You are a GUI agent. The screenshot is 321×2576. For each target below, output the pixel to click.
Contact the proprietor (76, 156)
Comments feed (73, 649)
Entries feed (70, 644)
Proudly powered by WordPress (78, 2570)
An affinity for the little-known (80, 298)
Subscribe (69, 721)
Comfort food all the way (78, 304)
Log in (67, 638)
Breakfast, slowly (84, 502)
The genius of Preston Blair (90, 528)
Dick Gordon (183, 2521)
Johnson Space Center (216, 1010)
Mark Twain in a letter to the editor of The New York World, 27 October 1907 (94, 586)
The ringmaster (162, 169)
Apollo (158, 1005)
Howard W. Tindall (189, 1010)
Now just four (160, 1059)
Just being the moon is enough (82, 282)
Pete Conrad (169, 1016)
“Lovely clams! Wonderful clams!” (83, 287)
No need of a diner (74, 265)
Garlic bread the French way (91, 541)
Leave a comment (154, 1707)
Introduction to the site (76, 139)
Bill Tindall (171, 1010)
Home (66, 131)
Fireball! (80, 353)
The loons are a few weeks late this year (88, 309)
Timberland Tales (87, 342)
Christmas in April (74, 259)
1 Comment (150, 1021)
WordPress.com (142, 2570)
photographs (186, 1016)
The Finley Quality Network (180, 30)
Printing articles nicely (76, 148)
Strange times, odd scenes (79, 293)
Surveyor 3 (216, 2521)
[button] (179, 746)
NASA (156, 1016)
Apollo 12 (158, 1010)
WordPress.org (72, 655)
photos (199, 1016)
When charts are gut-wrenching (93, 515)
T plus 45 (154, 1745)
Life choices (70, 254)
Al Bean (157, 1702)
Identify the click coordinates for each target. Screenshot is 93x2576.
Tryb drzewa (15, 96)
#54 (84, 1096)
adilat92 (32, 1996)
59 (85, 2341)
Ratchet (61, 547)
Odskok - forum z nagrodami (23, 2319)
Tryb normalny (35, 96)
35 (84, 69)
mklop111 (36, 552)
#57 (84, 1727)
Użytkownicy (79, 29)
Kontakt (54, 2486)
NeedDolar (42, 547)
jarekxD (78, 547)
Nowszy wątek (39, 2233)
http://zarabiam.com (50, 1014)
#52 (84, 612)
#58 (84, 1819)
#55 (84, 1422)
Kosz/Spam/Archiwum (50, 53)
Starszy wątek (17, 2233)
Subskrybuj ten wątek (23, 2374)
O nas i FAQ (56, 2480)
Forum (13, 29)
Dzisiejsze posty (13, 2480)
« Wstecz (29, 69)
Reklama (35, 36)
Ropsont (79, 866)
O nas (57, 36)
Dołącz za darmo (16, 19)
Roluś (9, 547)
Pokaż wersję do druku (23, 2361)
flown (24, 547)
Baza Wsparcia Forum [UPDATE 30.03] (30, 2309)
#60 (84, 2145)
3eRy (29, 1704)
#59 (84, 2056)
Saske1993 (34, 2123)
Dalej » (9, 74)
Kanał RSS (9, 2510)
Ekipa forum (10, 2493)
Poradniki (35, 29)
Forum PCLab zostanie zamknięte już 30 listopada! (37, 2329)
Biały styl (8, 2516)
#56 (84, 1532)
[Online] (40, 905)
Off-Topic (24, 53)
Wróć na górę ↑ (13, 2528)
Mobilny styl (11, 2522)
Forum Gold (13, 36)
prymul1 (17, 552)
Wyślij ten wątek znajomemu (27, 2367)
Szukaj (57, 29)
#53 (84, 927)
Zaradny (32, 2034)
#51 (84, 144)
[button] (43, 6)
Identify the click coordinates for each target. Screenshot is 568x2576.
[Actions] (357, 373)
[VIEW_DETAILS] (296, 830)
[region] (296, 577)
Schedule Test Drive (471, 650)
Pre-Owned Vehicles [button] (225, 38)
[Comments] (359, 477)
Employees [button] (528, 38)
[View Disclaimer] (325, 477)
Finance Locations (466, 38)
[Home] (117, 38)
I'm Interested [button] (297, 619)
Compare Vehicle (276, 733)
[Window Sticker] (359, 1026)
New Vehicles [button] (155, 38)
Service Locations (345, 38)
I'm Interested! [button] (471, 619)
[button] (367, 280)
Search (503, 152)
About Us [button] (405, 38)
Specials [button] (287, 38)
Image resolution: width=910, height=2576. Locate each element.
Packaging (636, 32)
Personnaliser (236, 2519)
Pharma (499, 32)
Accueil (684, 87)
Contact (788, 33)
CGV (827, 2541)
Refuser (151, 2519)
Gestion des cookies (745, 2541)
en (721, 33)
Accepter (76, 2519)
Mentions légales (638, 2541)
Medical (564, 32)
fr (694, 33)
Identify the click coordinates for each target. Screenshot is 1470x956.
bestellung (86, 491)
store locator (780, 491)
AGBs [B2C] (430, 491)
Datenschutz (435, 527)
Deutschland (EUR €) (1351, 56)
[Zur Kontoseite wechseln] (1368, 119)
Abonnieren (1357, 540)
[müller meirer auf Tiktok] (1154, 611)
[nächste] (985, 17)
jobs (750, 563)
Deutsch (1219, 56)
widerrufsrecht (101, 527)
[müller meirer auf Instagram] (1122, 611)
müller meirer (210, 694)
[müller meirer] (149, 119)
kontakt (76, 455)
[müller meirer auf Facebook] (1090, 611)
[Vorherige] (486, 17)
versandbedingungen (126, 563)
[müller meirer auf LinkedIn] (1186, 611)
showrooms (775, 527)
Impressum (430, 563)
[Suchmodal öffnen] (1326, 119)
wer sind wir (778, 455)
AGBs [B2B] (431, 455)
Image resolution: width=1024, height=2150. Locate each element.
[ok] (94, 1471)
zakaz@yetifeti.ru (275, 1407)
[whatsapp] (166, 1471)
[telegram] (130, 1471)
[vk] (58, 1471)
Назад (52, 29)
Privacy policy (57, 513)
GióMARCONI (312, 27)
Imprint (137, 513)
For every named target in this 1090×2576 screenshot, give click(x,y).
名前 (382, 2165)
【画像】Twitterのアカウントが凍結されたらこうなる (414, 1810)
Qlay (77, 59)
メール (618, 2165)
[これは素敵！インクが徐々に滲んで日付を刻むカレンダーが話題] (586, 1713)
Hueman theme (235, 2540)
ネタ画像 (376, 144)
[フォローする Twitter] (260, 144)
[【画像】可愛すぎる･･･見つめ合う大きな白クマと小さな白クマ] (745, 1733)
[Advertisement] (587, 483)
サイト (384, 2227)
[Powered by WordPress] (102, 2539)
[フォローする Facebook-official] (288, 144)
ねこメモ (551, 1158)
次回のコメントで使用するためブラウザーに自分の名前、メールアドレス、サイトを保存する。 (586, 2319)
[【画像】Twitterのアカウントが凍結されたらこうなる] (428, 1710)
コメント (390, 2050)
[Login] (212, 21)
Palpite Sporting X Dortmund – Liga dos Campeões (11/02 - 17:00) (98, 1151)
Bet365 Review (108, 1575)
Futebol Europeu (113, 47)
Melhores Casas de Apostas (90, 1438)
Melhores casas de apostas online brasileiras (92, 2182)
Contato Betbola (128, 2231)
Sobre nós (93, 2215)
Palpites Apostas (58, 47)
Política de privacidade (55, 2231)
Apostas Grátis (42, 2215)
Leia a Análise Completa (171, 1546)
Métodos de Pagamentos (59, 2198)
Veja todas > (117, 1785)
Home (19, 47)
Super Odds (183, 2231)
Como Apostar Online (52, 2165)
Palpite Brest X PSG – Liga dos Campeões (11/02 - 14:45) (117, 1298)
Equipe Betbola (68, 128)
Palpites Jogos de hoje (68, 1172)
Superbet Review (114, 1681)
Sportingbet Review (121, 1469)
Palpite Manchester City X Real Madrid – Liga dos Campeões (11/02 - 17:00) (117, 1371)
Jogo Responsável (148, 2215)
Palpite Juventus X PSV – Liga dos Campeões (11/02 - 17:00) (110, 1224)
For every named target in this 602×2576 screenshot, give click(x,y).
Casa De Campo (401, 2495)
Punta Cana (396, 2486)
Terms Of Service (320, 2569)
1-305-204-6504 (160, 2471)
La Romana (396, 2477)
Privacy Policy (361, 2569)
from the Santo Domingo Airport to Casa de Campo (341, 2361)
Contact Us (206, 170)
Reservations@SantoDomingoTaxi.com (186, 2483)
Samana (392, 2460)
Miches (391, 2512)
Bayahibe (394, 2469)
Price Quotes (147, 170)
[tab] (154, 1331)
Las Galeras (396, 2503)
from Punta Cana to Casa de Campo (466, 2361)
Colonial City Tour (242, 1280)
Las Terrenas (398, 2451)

------------------------------

● Your assignment: In the data above, find the line with "[ok] (94, 1471)" and the line with "コメント (390, 2050)". Retype both, plus every line between them, exactly.

● Exercise solution:
[ok] (94, 1471)
zakaz@yetifeti.ru (275, 1407)
[whatsapp] (166, 1471)
[telegram] (130, 1471)
[vk] (58, 1471)
Назад (52, 29)
Privacy policy (57, 513)
GióMARCONI (312, 27)
Imprint (137, 513)
For every named target in this 1090×2576 screenshot, give click(x,y).
名前 (382, 2165)
【画像】Twitterのアカウントが凍結されたらこうなる (414, 1810)
Qlay (77, 59)
メール (618, 2165)
[これは素敵！インクが徐々に滲んで日付を刻むカレンダーが話題] (586, 1713)
Hueman theme (235, 2540)
ネタ画像 (376, 144)
[フォローする Twitter] (260, 144)
[【画像】可愛すぎる･･･見つめ合う大きな白クマと小さな白クマ] (745, 1733)
[Advertisement] (587, 483)
サイト (384, 2227)
[Powered by WordPress] (102, 2539)
[フォローする Facebook-official] (288, 144)
ねこメモ (551, 1158)
次回のコメントで使用するためブラウザーに自分の名前、メールアドレス、サイトを保存する。 (586, 2319)
[【画像】Twitterのアカウントが凍結されたらこうなる] (428, 1710)
コメント (390, 2050)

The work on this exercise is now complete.